Retributive Justice: Human or Divine?

Last week, I talked about whether God needs to be appeased. The big thing I want to emphasize in this sort of discussion is how embedded ideas of retributive justice are in our society. There is just a fundamental assumption that this is how things work, and of course God works the same way.

A poignant example of this, to me, was when I had jury duty recently. As I was walking into the courthouse, there was a guy with a bullhorn yelling about how people were going to Hell. Another was handing out tracts to everyone entering the courthouse. (Side note: While I hate this sort of representation of Christianity, I'm proud to live in a country where this can occur outside of a government courthouse. Further, what does it say about the claim that Christians are persecuted in the US?)

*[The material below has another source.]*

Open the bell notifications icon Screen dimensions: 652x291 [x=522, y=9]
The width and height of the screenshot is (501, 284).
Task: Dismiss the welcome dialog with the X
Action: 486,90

Having done my undergrad in Berkeley, I'm good at just walking past people trying to hand stuff to me. Trying to keep my temper in check for giving Christians such a bad name, I just said a polite, "No thank you" to the guy with the tract and keep walking. He then aggressively said, "Did you see the sign?!" referring to a cross saying something like, "Do you know God?" I responded, "I'm a Christian," to which he seemed to celebrate with a "Yeah!" So I turned around and said, "But you're doing it the wrong way!" I couldn't help myself. I'm unwilling to let others think I support such behavior.

Moving back from the side rant, what this indicated to me was the tendency many of us have to make assumptions about how things work and what others believe. These individuals were clearly promoting a highly retributive justice God right in front of an institution specializing in retributive justice (let's be honest, the US justice system is fundamentally about retributive justice--it frankly would be difficult to build a different system at this level). In many ways, this was a wise move--it powerfully reinforces the central principles of what they're trying to argue. If you believe in the governmental justice methodology, then it's easy to apply that spiritually.

But what if that application is wrong? What if retributive justice is really a human practicality (or tragedy)? What are we missing if we assume this approach to justice is from God?